------ Supplied data ------

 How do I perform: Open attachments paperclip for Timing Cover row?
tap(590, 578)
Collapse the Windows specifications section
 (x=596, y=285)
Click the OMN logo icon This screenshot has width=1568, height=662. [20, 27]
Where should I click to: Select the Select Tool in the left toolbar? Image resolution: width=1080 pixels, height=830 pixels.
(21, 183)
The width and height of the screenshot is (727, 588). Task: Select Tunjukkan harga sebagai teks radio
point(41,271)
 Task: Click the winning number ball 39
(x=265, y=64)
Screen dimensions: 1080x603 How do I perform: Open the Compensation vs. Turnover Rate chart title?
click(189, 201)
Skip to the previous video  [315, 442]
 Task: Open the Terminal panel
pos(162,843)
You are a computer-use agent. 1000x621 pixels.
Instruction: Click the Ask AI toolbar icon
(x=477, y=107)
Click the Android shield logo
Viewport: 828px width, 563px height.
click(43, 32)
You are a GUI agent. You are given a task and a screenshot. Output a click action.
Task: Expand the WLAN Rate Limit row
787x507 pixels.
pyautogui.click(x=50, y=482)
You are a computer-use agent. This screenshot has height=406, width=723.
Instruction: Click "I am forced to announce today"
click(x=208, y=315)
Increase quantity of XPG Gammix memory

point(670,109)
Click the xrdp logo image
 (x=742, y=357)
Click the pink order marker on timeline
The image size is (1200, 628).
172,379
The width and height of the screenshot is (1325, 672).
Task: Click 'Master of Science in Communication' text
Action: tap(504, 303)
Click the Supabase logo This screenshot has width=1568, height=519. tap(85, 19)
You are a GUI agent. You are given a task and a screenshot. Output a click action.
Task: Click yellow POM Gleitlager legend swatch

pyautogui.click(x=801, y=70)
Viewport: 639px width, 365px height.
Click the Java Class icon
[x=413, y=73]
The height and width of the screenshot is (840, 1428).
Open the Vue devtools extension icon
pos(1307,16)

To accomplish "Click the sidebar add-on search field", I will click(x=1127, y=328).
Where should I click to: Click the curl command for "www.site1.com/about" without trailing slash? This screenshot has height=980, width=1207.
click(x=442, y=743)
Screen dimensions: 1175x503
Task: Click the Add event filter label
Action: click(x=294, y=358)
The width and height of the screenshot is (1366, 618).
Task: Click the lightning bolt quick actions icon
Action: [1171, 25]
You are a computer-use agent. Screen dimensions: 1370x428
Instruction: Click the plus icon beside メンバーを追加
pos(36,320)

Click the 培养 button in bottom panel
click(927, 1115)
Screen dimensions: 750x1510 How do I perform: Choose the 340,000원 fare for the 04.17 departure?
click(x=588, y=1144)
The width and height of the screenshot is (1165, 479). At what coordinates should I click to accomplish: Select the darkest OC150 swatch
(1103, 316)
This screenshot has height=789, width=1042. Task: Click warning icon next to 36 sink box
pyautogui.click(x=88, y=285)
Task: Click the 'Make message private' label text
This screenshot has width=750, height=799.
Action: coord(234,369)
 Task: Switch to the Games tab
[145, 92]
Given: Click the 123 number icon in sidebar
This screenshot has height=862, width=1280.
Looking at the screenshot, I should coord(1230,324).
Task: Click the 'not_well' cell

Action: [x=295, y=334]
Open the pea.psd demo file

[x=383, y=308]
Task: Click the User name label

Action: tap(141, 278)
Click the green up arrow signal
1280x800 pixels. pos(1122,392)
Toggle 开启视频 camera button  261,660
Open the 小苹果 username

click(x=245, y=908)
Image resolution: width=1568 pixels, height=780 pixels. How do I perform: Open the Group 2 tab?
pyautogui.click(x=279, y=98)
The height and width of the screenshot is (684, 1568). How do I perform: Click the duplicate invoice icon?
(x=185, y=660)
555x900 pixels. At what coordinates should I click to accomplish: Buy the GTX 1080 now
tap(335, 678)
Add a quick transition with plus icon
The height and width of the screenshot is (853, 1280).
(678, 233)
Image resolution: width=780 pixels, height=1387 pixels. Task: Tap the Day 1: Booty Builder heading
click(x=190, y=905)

------

◆ Stated goal ◆
Convert all of the items above into a numbered list with one line per number, and omit the blank lines.

◆ Solution ◆
1.  How do I perform: Open attachments paperclip for Timing Cover row?
2. tap(590, 578)
3. Collapse the Windows specifications section
4.  (x=596, y=285)
5. Click the OMN logo icon This screenshot has width=1568, height=662. [20, 27]
6. Where should I click to: Select the Select Tool in the left toolbar? Image resolution: width=1080 pixels, height=830 pixels.
7. (21, 183)
8. The width and height of the screenshot is (727, 588). Task: Select Tunjukkan harga sebagai teks radio
9. point(41,271)
10.  Task: Click the winning number ball 39
11. (x=265, y=64)
12. Screen dimensions: 1080x603 How do I perform: Open the Compensation vs. Turnover Rate chart title?
13. click(189, 201)
14. Skip to the previous video  [315, 442]
15.  Task: Open the Terminal panel
16. pos(162,843)
17. You are a computer-use agent. 1000x621 pixels.
18. Instruction: Click the Ask AI toolbar icon
19. (x=477, y=107)
20. Click the Android shield logo
21. Viewport: 828px width, 563px height.
22. click(43, 32)
23. You are a GUI agent. You are given a task and a screenshot. Output a click action.
24. Task: Expand the WLAN Rate Limit row
25. 787x507 pixels.
26. pyautogui.click(x=50, y=482)
27. You are a computer-use agent. This screenshot has height=406, width=723.
28. Instruction: Click "I am forced to announce today"
29. click(x=208, y=315)
30. Increase quantity of XPG Gammix memory
31. point(670,109)
32. Click the xrdp logo image
33.  (x=742, y=357)
34. Click the pink order marker on timeline
35. The image size is (1200, 628).
36. 172,379
37. The width and height of the screenshot is (1325, 672).
38. Task: Click 'Master of Science in Communication' text
39. Action: tap(504, 303)
40. Click the Supabase logo This screenshot has width=1568, height=519. tap(85, 19)
41. You are a GUI agent. You are given a task and a screenshot. Output a click action.
42. Task: Click yellow POM Gleitlager legend swatch
43. pyautogui.click(x=801, y=70)
44. Viewport: 639px width, 365px height.
45. Click the Java Class icon
46. [x=413, y=73]
47. The height and width of the screenshot is (840, 1428).
48. Open the Vue devtools extension icon
49. pos(1307,16)
50. To accomplish "Click the sidebar add-on search field", I will click(x=1127, y=328).
51. Where should I click to: Click the curl command for "www.site1.com/about" without trailing slash? This screenshot has height=980, width=1207.
52. click(x=442, y=743)
53. Screen dimensions: 1175x503
54. Task: Click the Add event filter label
55. Action: click(x=294, y=358)
56. The width and height of the screenshot is (1366, 618).
57. Task: Click the lightning bolt quick actions icon
58. Action: [1171, 25]
59. You are a computer-use agent. Screen dimensions: 1370x428
60. Instruction: Click the plus icon beside メンバーを追加
61. pos(36,320)
62. Click the 培养 button in bottom panel
63. click(927, 1115)
64. Screen dimensions: 750x1510 How do I perform: Choose the 340,000원 fare for the 04.17 departure?
65. click(x=588, y=1144)
66. The width and height of the screenshot is (1165, 479). At what coordinates should I click to accomplish: Select the darkest OC150 swatch
67. (1103, 316)
68. This screenshot has height=789, width=1042. Task: Click warning icon next to 36 sink box
69. pyautogui.click(x=88, y=285)
70. Task: Click the 'Make message private' label text
71. This screenshot has width=750, height=799.
72. Action: coord(234,369)
73.  Task: Switch to the Games tab
74. [145, 92]
75. Given: Click the 123 number icon in sidebar
76. This screenshot has height=862, width=1280.
77. Looking at the screenshot, I should coord(1230,324).
78. Task: Click the 'not_well' cell
79. Action: [x=295, y=334]
80. Open the pea.psd demo file
81. [x=383, y=308]
82. Task: Click the User name label
83. Action: tap(141, 278)
84. Click the green up arrow signal
85. 1280x800 pixels. pos(1122,392)
86. Toggle 开启视频 camera button  261,660
87. Open the 小苹果 username
88. click(x=245, y=908)
89. Image resolution: width=1568 pixels, height=780 pixels. How do I perform: Open the Group 2 tab?
90. pyautogui.click(x=279, y=98)
91. The height and width of the screenshot is (684, 1568). How do I perform: Click the duplicate invoice icon?
92. (x=185, y=660)
93. 555x900 pixels. At what coordinates should I click to accomplish: Buy the GTX 1080 now
94. tap(335, 678)
95. Add a quick transition with plus icon
96. The height and width of the screenshot is (853, 1280).
97. (678, 233)
98. Image resolution: width=780 pixels, height=1387 pixels. Task: Tap the Day 1: Booty Builder heading
99. click(x=190, y=905)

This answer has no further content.